** DATA FOR ANALYSIS follows **
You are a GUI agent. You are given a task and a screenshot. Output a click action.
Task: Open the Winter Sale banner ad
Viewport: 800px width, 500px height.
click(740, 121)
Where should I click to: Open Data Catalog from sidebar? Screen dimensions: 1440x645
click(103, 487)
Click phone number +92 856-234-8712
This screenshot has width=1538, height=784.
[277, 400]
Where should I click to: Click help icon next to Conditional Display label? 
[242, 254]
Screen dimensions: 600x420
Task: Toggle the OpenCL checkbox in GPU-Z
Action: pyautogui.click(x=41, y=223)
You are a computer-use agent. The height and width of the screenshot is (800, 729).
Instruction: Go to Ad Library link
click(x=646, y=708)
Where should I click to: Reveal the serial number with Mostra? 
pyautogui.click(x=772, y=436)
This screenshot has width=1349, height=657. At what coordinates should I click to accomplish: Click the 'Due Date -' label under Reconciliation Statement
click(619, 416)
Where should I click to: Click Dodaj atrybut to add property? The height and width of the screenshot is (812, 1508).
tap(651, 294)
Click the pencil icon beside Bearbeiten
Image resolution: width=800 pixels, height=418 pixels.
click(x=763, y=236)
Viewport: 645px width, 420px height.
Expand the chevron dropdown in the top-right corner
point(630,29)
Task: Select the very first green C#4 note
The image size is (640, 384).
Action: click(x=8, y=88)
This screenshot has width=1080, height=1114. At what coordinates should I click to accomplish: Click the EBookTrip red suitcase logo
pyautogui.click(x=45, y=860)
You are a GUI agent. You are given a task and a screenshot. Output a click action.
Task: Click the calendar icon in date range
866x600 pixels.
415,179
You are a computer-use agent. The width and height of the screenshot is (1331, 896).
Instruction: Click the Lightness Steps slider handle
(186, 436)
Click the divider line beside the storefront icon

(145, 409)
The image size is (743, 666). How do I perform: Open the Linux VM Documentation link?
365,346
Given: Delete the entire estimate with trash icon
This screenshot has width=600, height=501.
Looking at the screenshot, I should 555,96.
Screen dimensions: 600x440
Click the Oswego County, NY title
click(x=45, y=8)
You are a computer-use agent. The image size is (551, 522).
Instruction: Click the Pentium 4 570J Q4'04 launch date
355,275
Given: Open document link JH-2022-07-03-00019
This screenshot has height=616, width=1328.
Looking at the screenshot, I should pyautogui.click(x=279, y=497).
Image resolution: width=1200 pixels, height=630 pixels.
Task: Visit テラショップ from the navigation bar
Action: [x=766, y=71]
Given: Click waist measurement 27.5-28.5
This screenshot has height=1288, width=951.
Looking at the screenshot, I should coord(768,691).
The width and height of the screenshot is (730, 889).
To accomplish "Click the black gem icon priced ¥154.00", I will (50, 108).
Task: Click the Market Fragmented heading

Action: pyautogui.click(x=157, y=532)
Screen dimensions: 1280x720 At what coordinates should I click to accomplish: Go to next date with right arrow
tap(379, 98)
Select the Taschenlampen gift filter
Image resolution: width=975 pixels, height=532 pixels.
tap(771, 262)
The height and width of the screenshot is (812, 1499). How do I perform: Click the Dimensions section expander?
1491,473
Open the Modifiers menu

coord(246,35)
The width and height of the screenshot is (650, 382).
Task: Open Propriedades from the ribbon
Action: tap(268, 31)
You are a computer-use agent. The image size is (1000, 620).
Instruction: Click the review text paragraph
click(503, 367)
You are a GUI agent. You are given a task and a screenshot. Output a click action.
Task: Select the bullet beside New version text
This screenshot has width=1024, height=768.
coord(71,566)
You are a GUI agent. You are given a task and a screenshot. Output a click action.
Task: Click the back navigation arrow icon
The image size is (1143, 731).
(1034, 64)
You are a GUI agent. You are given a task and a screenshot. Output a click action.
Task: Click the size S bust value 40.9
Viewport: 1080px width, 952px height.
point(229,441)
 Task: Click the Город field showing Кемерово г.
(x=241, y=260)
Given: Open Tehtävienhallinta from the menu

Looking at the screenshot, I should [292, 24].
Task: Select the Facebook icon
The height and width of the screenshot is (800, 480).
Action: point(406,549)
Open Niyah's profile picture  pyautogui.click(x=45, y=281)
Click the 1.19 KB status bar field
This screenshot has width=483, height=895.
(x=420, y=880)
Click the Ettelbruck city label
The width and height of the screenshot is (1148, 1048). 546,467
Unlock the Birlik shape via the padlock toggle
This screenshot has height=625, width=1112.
** End of DATA FOR ANALYSIS **
### EXERCISE PROMPT
Every entry, from first to last, is to be reproduced exactly.

### EXERCISE RESULT
You are a GUI agent. You are given a task and a screenshot. Output a click action.
Task: Open the Winter Sale banner ad
Viewport: 800px width, 500px height.
click(740, 121)
Where should I click to: Open Data Catalog from sidebar? Screen dimensions: 1440x645
click(103, 487)
Click phone number +92 856-234-8712
This screenshot has width=1538, height=784.
[277, 400]
Where should I click to: Click help icon next to Conditional Display label? 
[242, 254]
Screen dimensions: 600x420
Task: Toggle the OpenCL checkbox in GPU-Z
Action: pyautogui.click(x=41, y=223)
You are a computer-use agent. The height and width of the screenshot is (800, 729).
Instruction: Go to Ad Library link
click(x=646, y=708)
Where should I click to: Reveal the serial number with Mostra? 
pyautogui.click(x=772, y=436)
This screenshot has width=1349, height=657. At what coordinates should I click to accomplish: Click the 'Due Date -' label under Reconciliation Statement
click(619, 416)
Where should I click to: Click Dodaj atrybut to add property? The height and width of the screenshot is (812, 1508).
tap(651, 294)
Click the pencil icon beside Bearbeiten
Image resolution: width=800 pixels, height=418 pixels.
click(x=763, y=236)
Viewport: 645px width, 420px height.
Expand the chevron dropdown in the top-right corner
point(630,29)
Task: Select the very first green C#4 note
The image size is (640, 384).
Action: click(x=8, y=88)
This screenshot has width=1080, height=1114. At what coordinates should I click to accomplish: Click the EBookTrip red suitcase logo
pyautogui.click(x=45, y=860)
You are a GUI agent. You are given a task and a screenshot. Output a click action.
Task: Click the calendar icon in date range
866x600 pixels.
415,179
You are a computer-use agent. The width and height of the screenshot is (1331, 896).
Instruction: Click the Lightness Steps slider handle
(186, 436)
Click the divider line beside the storefront icon

(145, 409)
The image size is (743, 666). How do I perform: Open the Linux VM Documentation link?
365,346
Given: Delete the entire estimate with trash icon
This screenshot has width=600, height=501.
Looking at the screenshot, I should 555,96.
Screen dimensions: 600x440
Click the Oswego County, NY title
click(x=45, y=8)
You are a computer-use agent. The image size is (551, 522).
Instruction: Click the Pentium 4 570J Q4'04 launch date
355,275
Given: Open document link JH-2022-07-03-00019
This screenshot has height=616, width=1328.
Looking at the screenshot, I should pyautogui.click(x=279, y=497).
Image resolution: width=1200 pixels, height=630 pixels.
Task: Visit テラショップ from the navigation bar
Action: [x=766, y=71]
Given: Click waist measurement 27.5-28.5
This screenshot has height=1288, width=951.
Looking at the screenshot, I should coord(768,691).
The width and height of the screenshot is (730, 889).
To accomplish "Click the black gem icon priced ¥154.00", I will (50, 108).
Task: Click the Market Fragmented heading

Action: pyautogui.click(x=157, y=532)
Screen dimensions: 1280x720 At what coordinates should I click to accomplish: Go to next date with right arrow
tap(379, 98)
Select the Taschenlampen gift filter
Image resolution: width=975 pixels, height=532 pixels.
tap(771, 262)
The height and width of the screenshot is (812, 1499). How do I perform: Click the Dimensions section expander?
1491,473
Open the Modifiers menu

coord(246,35)
The width and height of the screenshot is (650, 382).
Task: Open Propriedades from the ribbon
Action: tap(268, 31)
You are a computer-use agent. The image size is (1000, 620).
Instruction: Click the review text paragraph
click(503, 367)
You are a GUI agent. You are given a task and a screenshot. Output a click action.
Task: Select the bullet beside New version text
This screenshot has width=1024, height=768.
coord(71,566)
You are a GUI agent. You are given a task and a screenshot. Output a click action.
Task: Click the back navigation arrow icon
The image size is (1143, 731).
(1034, 64)
You are a GUI agent. You are given a task and a screenshot. Output a click action.
Task: Click the size S bust value 40.9
Viewport: 1080px width, 952px height.
point(229,441)
 Task: Click the Город field showing Кемерово г.
(x=241, y=260)
Given: Open Tehtävienhallinta from the menu

Looking at the screenshot, I should [292, 24].
Task: Select the Facebook icon
The height and width of the screenshot is (800, 480).
Action: point(406,549)
Open Niyah's profile picture  pyautogui.click(x=45, y=281)
Click the 1.19 KB status bar field
This screenshot has width=483, height=895.
(x=420, y=880)
Click the Ettelbruck city label
The width and height of the screenshot is (1148, 1048). 546,467
Unlock the Birlik shape via the padlock toggle
This screenshot has height=625, width=1112.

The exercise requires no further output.